- **GIVEN REQUEST**
Rewrite the listing lines starting at the line that contains "Where should I click to: Click the 修改密码" and ending at the line that contains "(x=349, y=284)", requests included, and shift every coordinate in the answers up by 90.

◆ ◆ ◆ ◆

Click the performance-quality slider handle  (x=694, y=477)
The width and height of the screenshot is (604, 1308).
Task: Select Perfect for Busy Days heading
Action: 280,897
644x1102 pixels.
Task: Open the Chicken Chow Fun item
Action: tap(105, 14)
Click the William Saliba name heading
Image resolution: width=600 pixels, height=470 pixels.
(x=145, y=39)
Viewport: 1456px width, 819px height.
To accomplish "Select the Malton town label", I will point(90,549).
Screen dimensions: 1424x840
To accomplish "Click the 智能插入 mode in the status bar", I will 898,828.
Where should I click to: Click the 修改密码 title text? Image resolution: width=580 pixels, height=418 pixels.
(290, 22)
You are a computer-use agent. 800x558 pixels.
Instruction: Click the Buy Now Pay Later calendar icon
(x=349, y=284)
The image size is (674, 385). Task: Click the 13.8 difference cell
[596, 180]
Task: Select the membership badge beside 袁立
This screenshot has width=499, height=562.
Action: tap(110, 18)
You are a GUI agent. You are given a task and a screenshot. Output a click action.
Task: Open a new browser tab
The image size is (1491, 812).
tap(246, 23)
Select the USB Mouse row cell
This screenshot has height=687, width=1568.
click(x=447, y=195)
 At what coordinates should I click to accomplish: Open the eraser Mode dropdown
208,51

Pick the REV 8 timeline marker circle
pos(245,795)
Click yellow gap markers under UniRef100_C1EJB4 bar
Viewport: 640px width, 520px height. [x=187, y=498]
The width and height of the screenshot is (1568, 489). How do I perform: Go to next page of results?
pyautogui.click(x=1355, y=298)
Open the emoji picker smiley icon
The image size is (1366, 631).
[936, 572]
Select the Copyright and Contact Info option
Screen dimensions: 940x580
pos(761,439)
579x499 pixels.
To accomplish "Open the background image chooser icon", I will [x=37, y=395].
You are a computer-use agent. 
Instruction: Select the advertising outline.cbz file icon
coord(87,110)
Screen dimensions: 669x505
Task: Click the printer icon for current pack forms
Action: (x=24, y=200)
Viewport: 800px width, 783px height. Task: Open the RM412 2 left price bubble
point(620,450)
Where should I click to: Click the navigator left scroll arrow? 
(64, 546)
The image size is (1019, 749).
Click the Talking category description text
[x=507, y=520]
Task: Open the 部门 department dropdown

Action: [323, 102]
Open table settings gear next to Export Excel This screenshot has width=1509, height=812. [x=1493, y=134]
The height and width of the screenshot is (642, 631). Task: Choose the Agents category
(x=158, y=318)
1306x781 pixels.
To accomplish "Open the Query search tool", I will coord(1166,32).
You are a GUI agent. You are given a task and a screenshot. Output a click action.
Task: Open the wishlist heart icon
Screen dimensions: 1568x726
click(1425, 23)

◆ ◆ ◆ ◆

- **ANSWER TO THE EXERCISE**
Where should I click to: Click the 修改密码 title text? Image resolution: width=580 pixels, height=418 pixels.
(380, 112)
You are a computer-use agent. 800x558 pixels.
Instruction: Click the Buy Now Pay Later calendar icon
(x=439, y=374)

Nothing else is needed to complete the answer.